Remove blood clots, loose fragments, soft callus, and entrapped periosteum.
Reduce the fracture with gentle manipulation, a dental pick, or K-wire.
Hold the reduction with reduction forceps.
Confirm anatomical reduction of the articular surface under direct vision.
Insert a lag screw parallel to the physis in a standard manner.
The reduction is performed through the anteromedial incision. The guide wires and screws, however, may be inserted percutaneously.
If the fragment is sufficiently large, two screws can be used.
6. Fibular fracture management
Most fibular fractures do not require treatment. Indications for fixation include:
Augmentation of the stability of tibial fracture fixation
Significant displacement of the fibular fracture
The type of fracture pattern dictates the method of fixation of the fibular fracture.
In a younger child, these fractures may be fixed with K-wires in a standard manner. Multiple passes of the K-wire through the physis should be avoided.
In an older patient with a closing physis, these fractures may require plate fixation.
If screws are inserted on both sides of the physis, compression should be avoided and the periosteum and perichondral ring not be disturbed. To protect the perichondral ring, a dissector or elevator may be used to offset the plate during screw insertion. The plate should be removed soon after the fracture has healed.
7. Assessment of the syndesmotic complex
After appropriately stabilizing the tibial fracture, check the stability and reduction of the syndesmotic complex.

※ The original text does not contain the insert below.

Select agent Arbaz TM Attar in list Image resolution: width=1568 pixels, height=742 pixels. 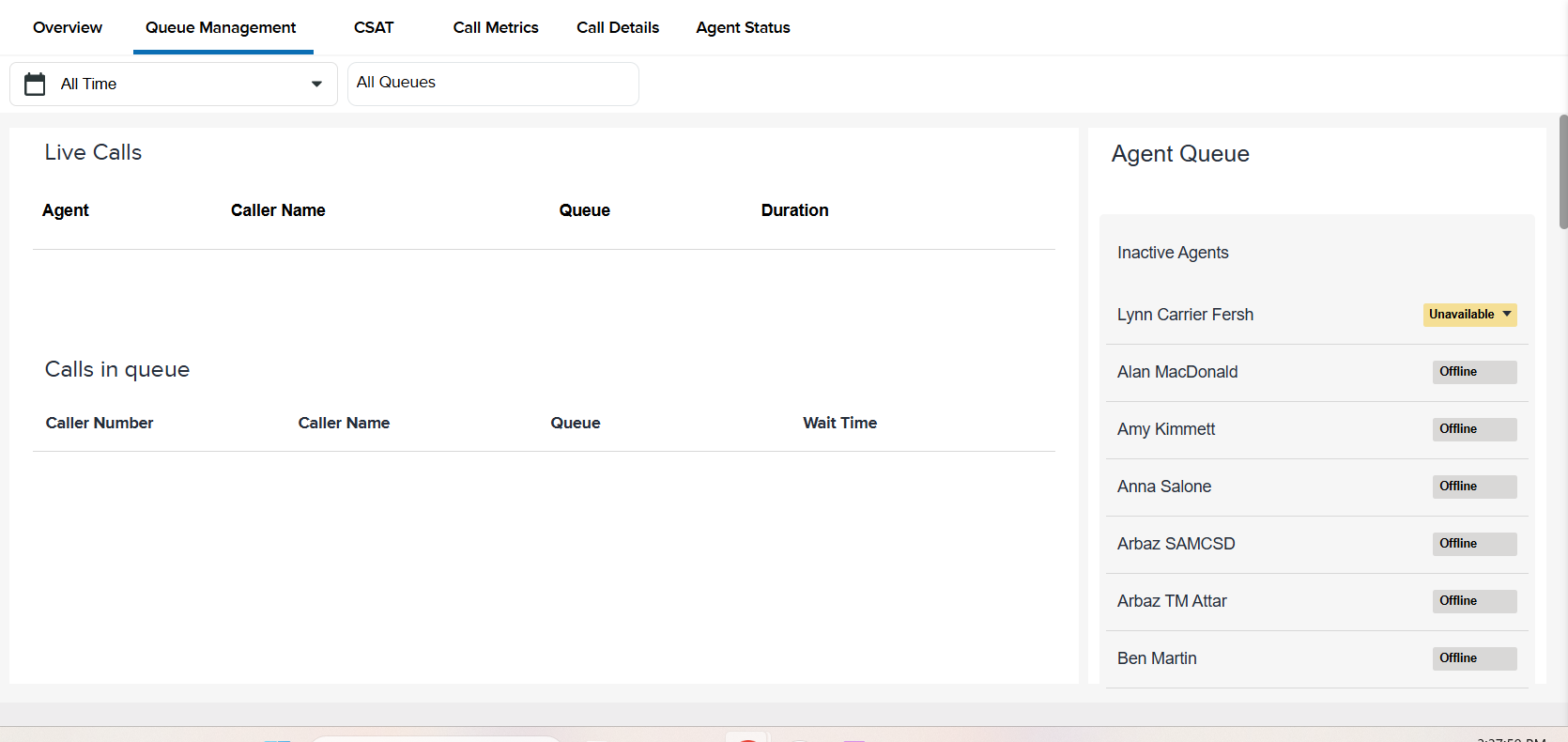tap(1172, 601)
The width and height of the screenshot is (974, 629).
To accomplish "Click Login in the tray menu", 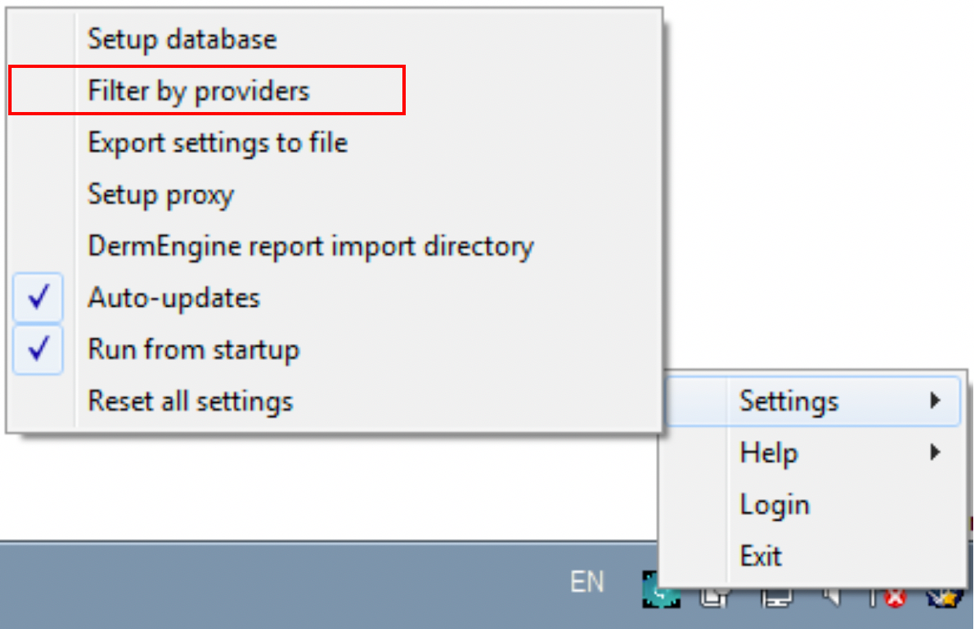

Assess AP and lateral translation of the fibula by stressing the ankle joint with a combination of lateral translation and external rotation with an image intensifier. If there is evidence of instability, stabilization of the syndesmosis may be necessary.
8. Final assessment
Recheck the fracture alignment and implant position clinically and with an image intensifier before anesthesia is reversed.
Confirm stability of the fixation by moving the ankle through a range of dorsi/plantar flexion.
A molded below-knee cast or fixed ankle boot is recommended for a period of 2–6 weeks as the strength of fixation may not provide sufficient stability for unrestricted weight bearing.
Weight-bearing status for these fractures is based on local protocol and should consider the severity of soft-tissue injury and stability of fixation.
Patients tend to be more comfortable if the limb is splinted.
Routine pain medication is prescribed for 3–5 days after surgery.
The patient should be examined frequently to exclude neurovascular compromise or evolving compartment syndrome.
Discharge follows local practice and is usually possible within 48 hours.
The first clinical and radiological follow-up is usually undertaken 5–7 days after surgery to check the wound and confirm that reduction has been maintained.
A cast or boot can be removed 2–6 weeks after injury.
After cast removal, graduated weight-bearing is usually possible.
Patients are encouraged to start range-of-motion exercises. Physiotherapy supervision may be required in some cases but is not mandatory.
Sports and activities that involve running and jumping are not recommended until full recovery of local symptoms.
Implant removal is not mandatory and requires a risk-benefit discussion with patient and carers.
Follow-up for growth disturbance
All patients with distal tibial physeal fractures should have continued clinical and radiological follow-up to identify signs of growth disturbance.
Compare alignment and length clinically with the uninjured leg.
A Harris growth arrest line, parallel to the physis, is radiological evidence of continuation of normal growth.